WHAT THE TASK REQUIRES
Go through the listing below and output exactly the line with "Viewport: 768px width, 487px height.", the line with "You are a computer-use agent. Image resolution: width=1024", and each line between; omit the rest.

TASK INPUT
□ □ □ □ □ □ □

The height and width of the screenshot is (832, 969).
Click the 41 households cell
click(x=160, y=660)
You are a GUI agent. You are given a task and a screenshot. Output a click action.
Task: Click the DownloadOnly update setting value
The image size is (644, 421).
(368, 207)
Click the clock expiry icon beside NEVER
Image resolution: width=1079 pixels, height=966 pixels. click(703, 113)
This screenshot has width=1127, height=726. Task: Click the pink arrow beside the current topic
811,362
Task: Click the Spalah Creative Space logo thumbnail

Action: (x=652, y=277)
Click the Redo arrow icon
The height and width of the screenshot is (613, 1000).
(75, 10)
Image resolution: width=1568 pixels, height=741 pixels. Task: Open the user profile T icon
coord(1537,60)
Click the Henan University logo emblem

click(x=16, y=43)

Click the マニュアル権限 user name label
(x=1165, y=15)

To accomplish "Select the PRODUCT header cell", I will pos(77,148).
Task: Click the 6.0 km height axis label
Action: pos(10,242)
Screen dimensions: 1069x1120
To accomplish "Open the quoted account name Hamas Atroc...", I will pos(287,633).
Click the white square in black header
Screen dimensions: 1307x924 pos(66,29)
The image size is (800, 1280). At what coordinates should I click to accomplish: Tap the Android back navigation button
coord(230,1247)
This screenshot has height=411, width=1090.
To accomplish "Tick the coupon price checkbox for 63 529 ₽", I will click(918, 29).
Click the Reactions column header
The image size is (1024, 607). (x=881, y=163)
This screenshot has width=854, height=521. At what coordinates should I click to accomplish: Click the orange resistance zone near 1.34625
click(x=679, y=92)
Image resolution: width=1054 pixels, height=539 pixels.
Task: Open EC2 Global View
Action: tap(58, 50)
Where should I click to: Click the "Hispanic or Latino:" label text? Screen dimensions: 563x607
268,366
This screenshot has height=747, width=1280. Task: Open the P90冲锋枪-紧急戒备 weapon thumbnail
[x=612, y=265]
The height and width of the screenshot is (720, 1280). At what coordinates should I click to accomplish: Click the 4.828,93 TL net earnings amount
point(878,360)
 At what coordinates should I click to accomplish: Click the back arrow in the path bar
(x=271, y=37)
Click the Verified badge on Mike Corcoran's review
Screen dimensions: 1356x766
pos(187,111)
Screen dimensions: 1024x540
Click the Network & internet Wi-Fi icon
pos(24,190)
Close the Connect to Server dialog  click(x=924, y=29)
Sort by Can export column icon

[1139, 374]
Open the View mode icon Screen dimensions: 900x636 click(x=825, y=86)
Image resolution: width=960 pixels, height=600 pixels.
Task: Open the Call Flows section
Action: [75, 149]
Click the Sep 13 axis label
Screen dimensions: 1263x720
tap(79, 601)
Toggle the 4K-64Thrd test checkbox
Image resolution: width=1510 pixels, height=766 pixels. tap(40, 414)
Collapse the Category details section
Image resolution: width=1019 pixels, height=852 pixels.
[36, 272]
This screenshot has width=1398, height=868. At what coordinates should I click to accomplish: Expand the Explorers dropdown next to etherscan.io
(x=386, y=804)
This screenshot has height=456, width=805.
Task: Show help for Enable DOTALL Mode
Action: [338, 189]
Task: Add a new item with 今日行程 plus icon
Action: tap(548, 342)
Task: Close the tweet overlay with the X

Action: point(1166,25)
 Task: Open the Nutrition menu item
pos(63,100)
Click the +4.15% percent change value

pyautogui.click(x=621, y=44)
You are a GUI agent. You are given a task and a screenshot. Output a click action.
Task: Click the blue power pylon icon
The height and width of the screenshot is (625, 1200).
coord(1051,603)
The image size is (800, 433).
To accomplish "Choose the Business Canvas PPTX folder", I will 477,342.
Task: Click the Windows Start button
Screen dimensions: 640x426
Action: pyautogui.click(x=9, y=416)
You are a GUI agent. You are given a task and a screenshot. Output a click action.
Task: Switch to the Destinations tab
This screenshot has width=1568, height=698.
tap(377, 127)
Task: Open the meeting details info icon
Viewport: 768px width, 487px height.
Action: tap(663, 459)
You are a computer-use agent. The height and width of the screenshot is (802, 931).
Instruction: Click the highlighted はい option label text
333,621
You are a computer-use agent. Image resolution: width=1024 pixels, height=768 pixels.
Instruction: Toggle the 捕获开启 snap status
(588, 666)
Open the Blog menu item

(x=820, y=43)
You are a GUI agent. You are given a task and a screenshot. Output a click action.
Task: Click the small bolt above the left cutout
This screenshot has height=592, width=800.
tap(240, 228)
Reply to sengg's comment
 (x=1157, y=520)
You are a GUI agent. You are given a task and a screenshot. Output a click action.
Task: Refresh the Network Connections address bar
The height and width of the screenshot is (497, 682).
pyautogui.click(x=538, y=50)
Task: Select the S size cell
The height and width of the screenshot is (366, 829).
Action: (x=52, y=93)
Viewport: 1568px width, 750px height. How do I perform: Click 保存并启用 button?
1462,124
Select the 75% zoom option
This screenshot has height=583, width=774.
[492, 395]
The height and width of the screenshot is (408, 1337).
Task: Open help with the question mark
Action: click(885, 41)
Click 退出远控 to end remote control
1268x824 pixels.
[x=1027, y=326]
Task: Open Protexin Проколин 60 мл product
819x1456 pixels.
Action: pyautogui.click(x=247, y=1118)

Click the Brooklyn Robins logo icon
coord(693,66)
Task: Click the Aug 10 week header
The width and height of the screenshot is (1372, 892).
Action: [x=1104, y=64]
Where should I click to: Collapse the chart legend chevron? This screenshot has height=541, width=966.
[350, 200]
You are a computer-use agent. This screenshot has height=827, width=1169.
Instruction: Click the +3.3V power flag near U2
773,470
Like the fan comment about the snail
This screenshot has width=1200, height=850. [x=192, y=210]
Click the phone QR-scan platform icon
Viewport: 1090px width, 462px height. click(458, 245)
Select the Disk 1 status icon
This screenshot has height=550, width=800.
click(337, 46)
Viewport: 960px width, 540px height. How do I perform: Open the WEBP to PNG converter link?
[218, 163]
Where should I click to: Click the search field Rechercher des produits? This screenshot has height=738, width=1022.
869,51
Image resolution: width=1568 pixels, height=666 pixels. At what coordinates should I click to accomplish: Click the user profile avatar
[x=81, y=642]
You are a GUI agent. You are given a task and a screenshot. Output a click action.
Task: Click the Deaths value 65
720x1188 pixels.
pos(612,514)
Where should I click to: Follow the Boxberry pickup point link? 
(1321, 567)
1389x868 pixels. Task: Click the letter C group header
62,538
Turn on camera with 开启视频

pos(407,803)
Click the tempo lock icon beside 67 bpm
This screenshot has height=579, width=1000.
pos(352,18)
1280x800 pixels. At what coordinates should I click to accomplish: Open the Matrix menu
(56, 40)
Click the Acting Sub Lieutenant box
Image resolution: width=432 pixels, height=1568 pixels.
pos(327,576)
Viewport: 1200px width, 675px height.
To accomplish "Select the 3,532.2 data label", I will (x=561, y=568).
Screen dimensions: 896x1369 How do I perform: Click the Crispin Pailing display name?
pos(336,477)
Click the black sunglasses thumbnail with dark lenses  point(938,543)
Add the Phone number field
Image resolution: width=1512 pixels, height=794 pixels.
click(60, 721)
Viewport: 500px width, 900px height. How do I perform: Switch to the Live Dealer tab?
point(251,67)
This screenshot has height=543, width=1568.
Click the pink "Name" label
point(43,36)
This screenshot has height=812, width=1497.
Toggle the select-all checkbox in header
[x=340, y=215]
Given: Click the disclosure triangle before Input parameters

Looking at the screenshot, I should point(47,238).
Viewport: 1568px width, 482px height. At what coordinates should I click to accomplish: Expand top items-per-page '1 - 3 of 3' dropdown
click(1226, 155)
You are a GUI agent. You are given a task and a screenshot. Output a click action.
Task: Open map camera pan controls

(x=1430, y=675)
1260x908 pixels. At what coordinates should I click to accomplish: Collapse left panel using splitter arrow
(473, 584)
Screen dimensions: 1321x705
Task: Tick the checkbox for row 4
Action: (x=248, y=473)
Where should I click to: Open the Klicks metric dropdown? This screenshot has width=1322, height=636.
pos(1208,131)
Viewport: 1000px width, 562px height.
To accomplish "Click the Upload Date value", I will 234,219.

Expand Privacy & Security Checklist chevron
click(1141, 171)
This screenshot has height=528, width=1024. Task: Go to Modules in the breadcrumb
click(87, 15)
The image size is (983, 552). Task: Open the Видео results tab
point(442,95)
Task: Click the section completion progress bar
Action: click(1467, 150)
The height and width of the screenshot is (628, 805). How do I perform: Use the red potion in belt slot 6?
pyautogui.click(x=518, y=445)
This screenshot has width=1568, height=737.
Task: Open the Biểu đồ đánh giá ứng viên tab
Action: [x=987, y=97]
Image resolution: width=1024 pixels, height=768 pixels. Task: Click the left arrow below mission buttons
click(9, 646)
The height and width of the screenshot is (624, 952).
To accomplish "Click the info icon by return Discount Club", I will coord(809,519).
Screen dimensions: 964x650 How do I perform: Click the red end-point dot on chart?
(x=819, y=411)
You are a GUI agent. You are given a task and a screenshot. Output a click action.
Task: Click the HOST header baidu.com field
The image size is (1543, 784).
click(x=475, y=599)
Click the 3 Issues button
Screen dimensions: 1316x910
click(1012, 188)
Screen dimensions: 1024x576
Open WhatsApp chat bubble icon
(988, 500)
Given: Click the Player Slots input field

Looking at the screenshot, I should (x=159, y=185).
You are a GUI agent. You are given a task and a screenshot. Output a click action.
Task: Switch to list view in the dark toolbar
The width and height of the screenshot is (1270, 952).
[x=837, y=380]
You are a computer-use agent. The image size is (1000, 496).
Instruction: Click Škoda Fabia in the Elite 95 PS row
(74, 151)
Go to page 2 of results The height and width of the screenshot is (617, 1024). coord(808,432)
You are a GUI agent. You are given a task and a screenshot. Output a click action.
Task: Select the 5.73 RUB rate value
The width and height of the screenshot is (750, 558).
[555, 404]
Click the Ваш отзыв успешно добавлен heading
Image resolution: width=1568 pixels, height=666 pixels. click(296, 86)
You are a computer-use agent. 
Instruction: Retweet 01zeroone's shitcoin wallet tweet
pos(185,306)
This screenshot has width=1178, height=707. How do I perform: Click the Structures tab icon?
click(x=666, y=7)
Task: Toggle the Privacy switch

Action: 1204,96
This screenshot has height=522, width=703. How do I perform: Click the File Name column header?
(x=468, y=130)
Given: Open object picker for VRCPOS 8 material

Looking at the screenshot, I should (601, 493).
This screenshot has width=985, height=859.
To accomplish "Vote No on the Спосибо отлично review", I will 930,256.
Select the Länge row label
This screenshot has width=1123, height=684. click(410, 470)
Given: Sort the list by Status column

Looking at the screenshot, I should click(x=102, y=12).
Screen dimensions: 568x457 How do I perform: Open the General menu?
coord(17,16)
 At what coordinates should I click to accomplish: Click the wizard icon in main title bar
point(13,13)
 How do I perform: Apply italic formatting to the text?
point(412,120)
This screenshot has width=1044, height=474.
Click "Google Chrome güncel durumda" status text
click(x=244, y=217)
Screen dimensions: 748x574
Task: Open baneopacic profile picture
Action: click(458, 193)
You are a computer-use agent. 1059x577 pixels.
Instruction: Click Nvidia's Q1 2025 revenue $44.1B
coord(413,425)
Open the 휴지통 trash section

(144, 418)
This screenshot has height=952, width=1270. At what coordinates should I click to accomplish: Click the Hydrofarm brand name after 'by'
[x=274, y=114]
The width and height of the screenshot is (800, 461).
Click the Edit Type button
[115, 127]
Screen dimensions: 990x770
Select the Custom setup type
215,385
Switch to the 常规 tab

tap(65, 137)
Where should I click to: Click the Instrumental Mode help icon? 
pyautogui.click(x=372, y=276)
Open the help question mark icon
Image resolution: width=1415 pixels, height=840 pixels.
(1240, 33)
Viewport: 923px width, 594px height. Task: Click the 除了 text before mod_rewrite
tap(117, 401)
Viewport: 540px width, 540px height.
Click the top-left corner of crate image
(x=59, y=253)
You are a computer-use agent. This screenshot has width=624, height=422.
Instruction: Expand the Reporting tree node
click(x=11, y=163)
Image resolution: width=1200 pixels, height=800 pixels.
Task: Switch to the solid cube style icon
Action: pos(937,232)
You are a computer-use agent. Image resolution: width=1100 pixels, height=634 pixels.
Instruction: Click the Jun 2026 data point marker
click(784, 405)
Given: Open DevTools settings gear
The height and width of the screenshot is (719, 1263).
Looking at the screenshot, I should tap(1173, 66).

□ □ □ □ □ □ □

SOLUTION TO THIS PROBLEM
Viewport: 768px width, 487px height.
Action: tap(663, 459)
You are a computer-use agent. The height and width of the screenshot is (802, 931).
Instruction: Click the highlighted はい option label text
333,621
You are a computer-use agent. Image resolution: width=1024 pixels, height=768 pixels.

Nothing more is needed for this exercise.